Why I Don’t Want a Perfect Marriage

I became a bit incredulous yesterday when a woman on Twitter proclaimed that her marriage was “perfect” once she found a compatible partner. You see, not only do I not believe in perfection (except in the obvious exception of the first sip of hot coffee on a cold morning), I don’t trust it.

Sometimes perfection is a cover.

In many ways, my first marriage was perfect: we rarely disagreed, we shared many views and ideas and we worked together seamlessly. But underneath that facade was a husband who was playing a role and a wife too afraid to turn on the stage lights.

Sometimes perfection is a phase.

In the early stages of a relationship, it is completely normal to place your partner on a pedestal and to casually whitewash over any red flags (or even areas of discord). It’s easy to be perfect when reality hasn’t had time to intrude upon fantasy.

Sometimes perfection is boring.

There’s a reason that artists add a jarring element to their work and writers give their protagonists a flaw. Perfection isn’t interesting. It doesn’t hold our attention or stimulate our thoughts. It demands nothing of us and offers little contrast to prompt gratitude and attention.
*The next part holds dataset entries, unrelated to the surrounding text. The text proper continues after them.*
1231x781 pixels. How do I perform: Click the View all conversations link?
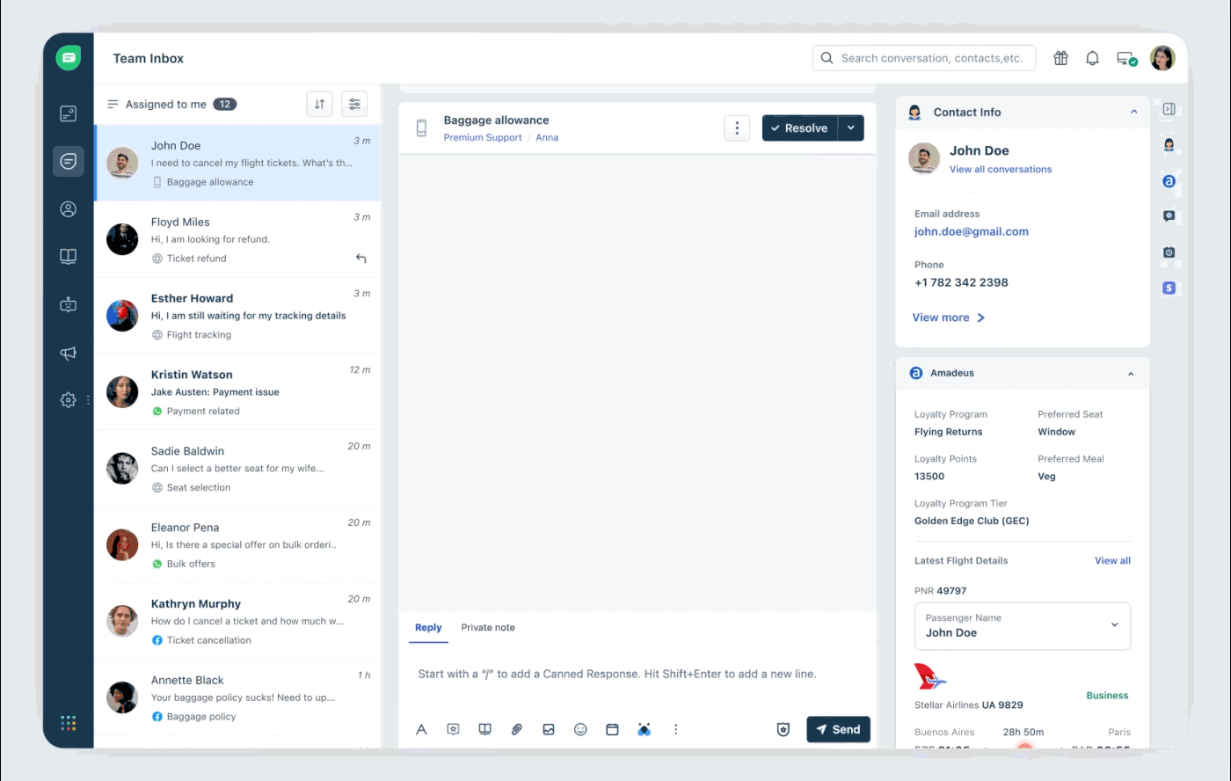coord(1000,169)
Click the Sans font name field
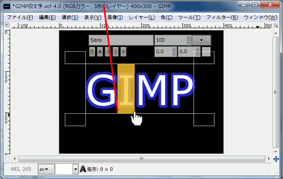 coord(121,40)
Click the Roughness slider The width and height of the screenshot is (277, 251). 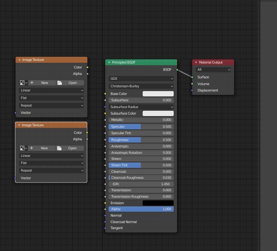[x=141, y=140]
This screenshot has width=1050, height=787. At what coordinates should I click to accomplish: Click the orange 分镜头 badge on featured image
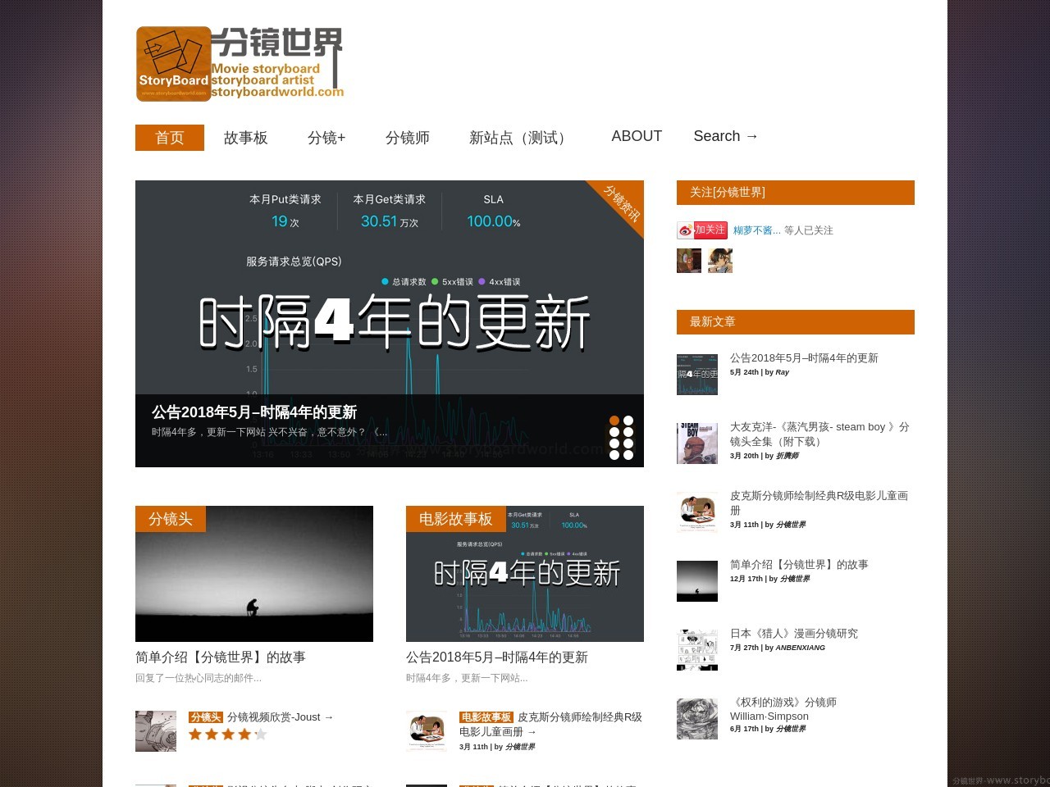(170, 519)
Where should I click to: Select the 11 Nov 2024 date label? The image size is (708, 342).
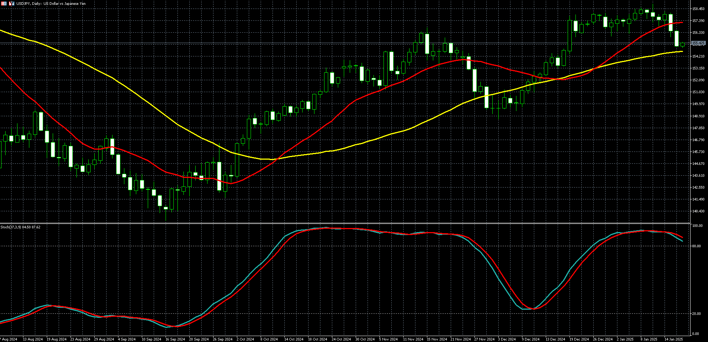pos(413,339)
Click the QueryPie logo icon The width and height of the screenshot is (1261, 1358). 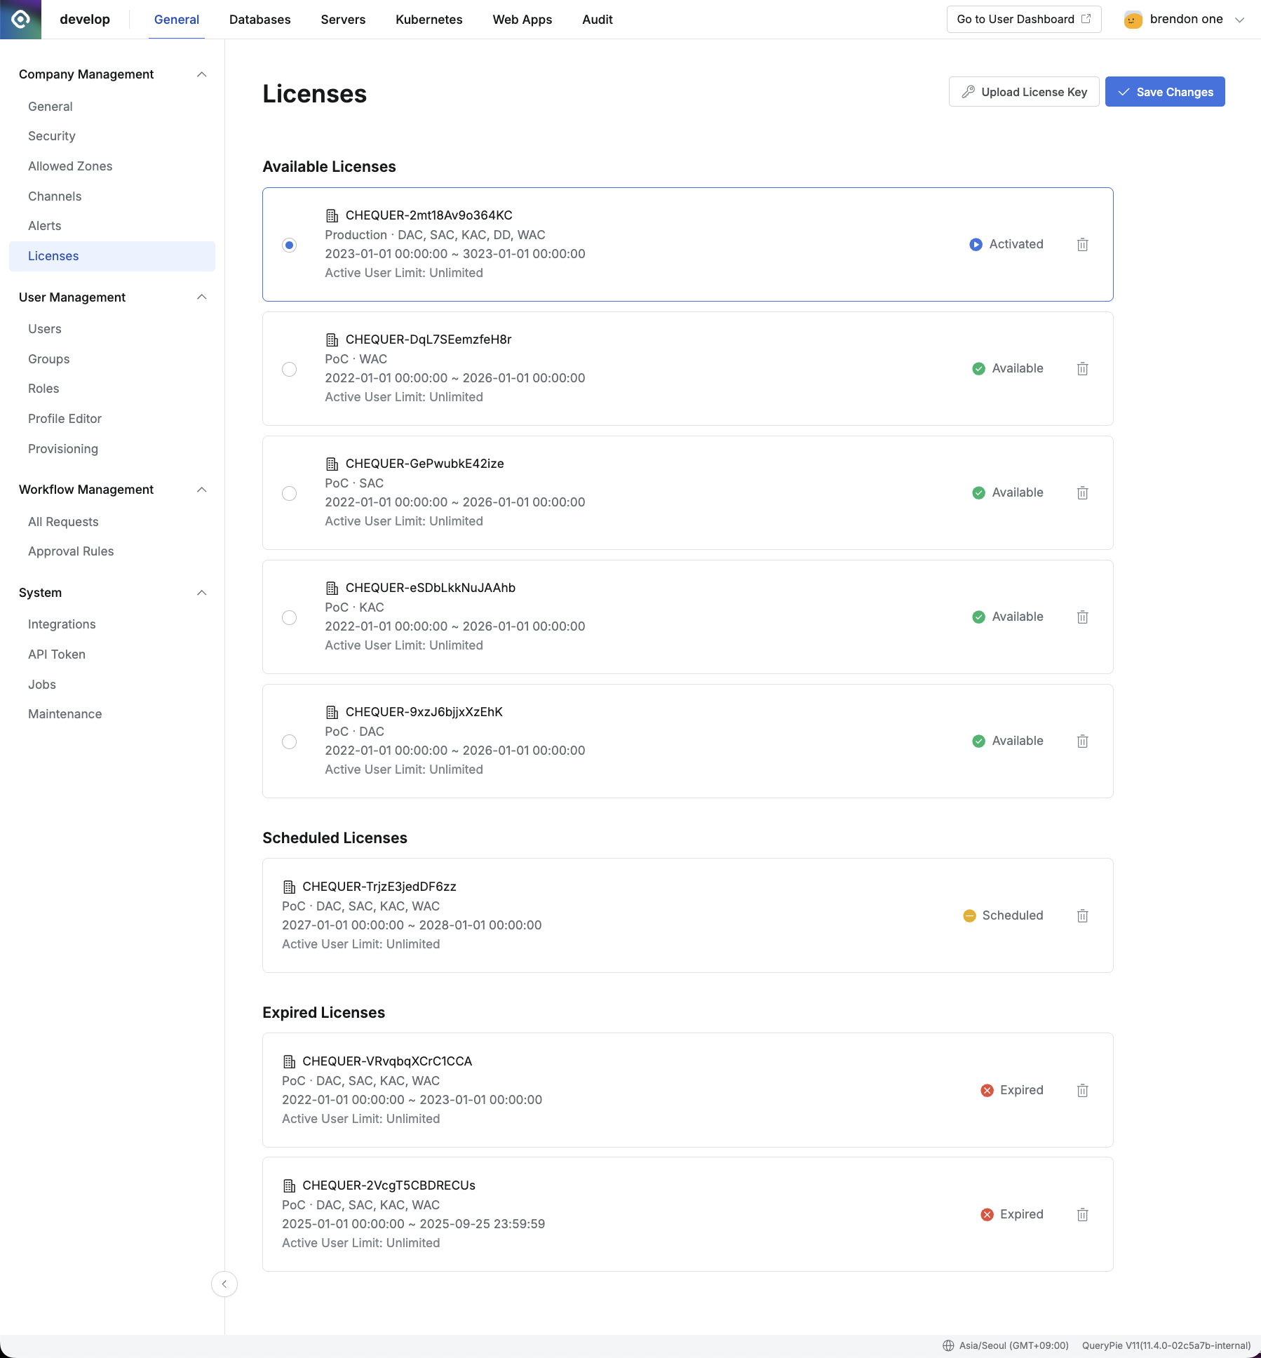(20, 19)
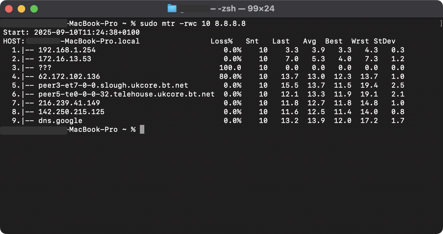Viewport: 443px width, 234px height.
Task: Click the folder proxy icon in the title bar
Action: click(172, 9)
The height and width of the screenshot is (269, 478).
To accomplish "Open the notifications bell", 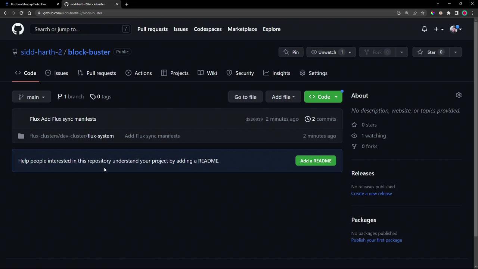I will [x=424, y=29].
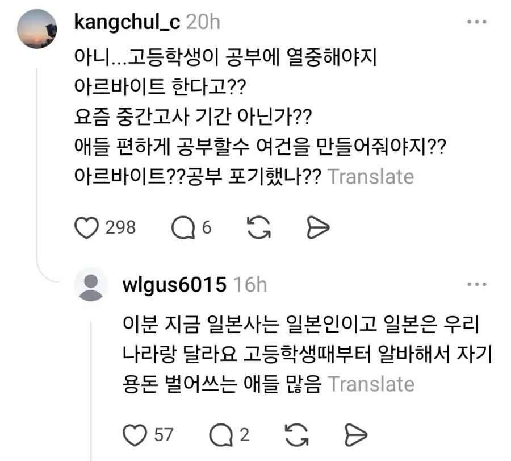Image resolution: width=511 pixels, height=461 pixels.
Task: Open the reply bubble on kangchul_c's comment
Action: click(183, 226)
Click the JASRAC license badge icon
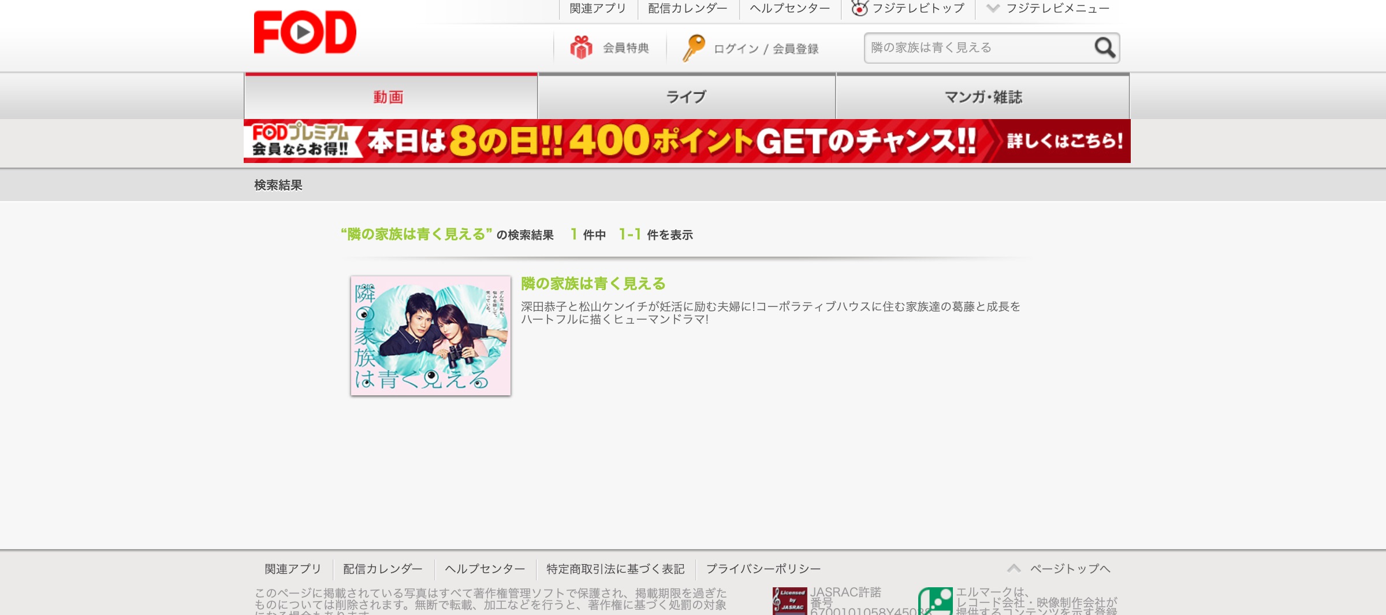 coord(789,601)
And sometimes perfection is protection.

It’s scary to truly accept your partner as an individual with his or her own views, perceptions and decisions. It’s terrifying to see that no marriage, no matter how seemingly perfect, is infallible. It’s much nicer to see your vessel as sink-proof rather than acknowledge the weakness inherent in its construction.

Perfection is illusion.

None of us are perfect in our own right. And when you join two together in a day-to-day venture with long-reaching goals? That imperfection can easily be amplified. Marriage is not a fairy tale. Happily ever after is not a conclusion; it is a choice.

Relationships are not easy.

But that doesn’t mean that they should be a source of constant struggle or endless fear.

There is a wide span between dysfunctional and perfect.

A world between bad and flawless.

Aim to be there.

Finding a compatible (and healthy) partner is important.

But that’s not the end game.

It’s just the beginning of a relationship that requires intention, attention and adaptation.

I don’t want a perfect marriage.

I want a marriage that encourages two imperfect people to become better.

I don’t want a husband that always agrees with me.

Sure, it’s nice to hear that you’re right. It’s validating to have somebody echo your perspectives and pat you on the back for your insight. But it’s also limiting. If you surround yourself with “yes men,” you will never have your assumptions challenged or be forced to confront your own incorrect beliefs and conclusions.

I want to be called out on my B.S. Not because it feels good, but because it forces me to face it. I want to have to defend my thoughts. Not because I always seek debate, but because it requires that I think about a topic rationally and thoroughly. I want to hear other perspectives. Not because I always agree, but because seeing all sides of a thing adds to understanding.

I want a husband that always believes in me.

Although I don’t want a husband that is a sycophantic parrot who agrees with my every utterance, I do want a spouse that believes in me. That sees my potential even when he disagrees with my approach. That trusts that my intentions are sound even when my tactics may be less than ideal. That sees past the noise of the moment and sees the person beneath.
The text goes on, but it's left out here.